Does it matter if you call a war a war, or how you justify what soldiers do? Military prosecutors recently cited Andrew Jackson’s conduct in campaigns against the Seminoles from 1817 to 1818 to defend Guantánamo’s military commissions before an appeals court. This, as Carol Rosenberg reports for the Miami Herald, made the modern Seminole and other tribes angry. Quotes like this one, from the government’s brief, explain why:

Not only was the Seminole belligerency unlawful, but, much like modern-day al Qaeda, the very way in which the Seminoles waged war against U.S. targets itself violate the customs and usages of war.

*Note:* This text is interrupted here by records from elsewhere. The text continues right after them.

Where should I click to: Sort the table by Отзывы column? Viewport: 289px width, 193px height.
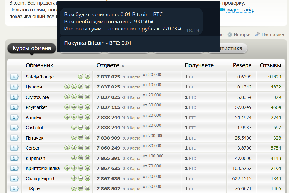(270, 65)
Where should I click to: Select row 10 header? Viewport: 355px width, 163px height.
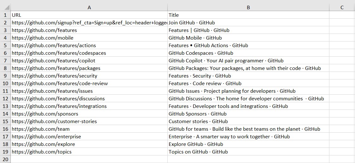(5, 83)
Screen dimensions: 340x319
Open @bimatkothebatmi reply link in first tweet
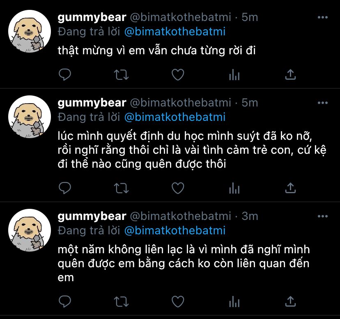pyautogui.click(x=175, y=32)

Where to start? “The comparison of Native Americans to al Qaeda is disrespectful,” a lawyer for the National Congress of American Indians told the court. There’s that; there’s also the details about Jackson burning Seminole villages, and those villages being in Florida, which was not part of the United States but belonged to Spain at the time. Jackson used military commissions to execute two British traders who were suspected of helping the Seminoles. And one of the reasons for Jackson’s campaign, Rosenberg notes, was “to stop black slaves from fleeing through a porous border.” Should we maybe expect citations of the Fugitive Slave Act in extraordinary-rendition cases next?

The military prosecutors sort of apologized in court this week, saying that they didn’t really think that Seminoles acted like members of Al Qaeda and that the government “in no way questions or impugns the valor, bravery and honorable military service of Native Americans, past and present.” But they didn’t quite drop the point:
General Jackson’s campaign and the tribunals he convened not as an example of moral right but as legal precedent: the morality or propriety of General Jackson’s military operation in Florida is irrelevant.

Perhaps that’s why we need to think about morality and propriety before we make things precedent. Jackson’s contemporaries may have thought that this one time it was all right; there had been an ambush by Indians that contributed to the passions of the moment. (Then again, even Congress questioned the executions.) What will Guantánamo be cited to justify, two centuries from now?